Source material —
---*---
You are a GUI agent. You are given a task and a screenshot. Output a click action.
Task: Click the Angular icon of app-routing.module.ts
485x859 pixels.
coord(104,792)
---*---
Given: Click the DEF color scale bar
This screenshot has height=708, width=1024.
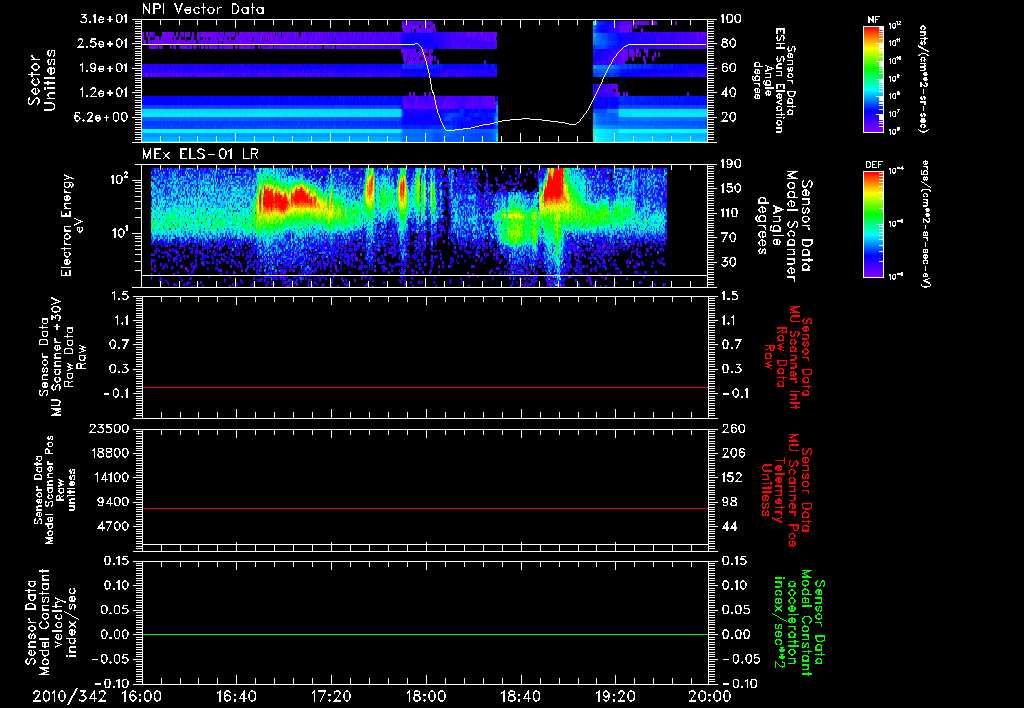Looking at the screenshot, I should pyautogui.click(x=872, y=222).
---*---
Turn the lines running from the one containing "You are a GUI" through the one containing "coord(104,792)" into a JSON list of strings, one string per line, with blank lines left out.

[
  "You are a GUI agent. You are given a task and a screenshot. Output a click action.",
  "Task: Click the Angular icon of app-routing.module.ts",
  "485x859 pixels.",
  "coord(104,792)"
]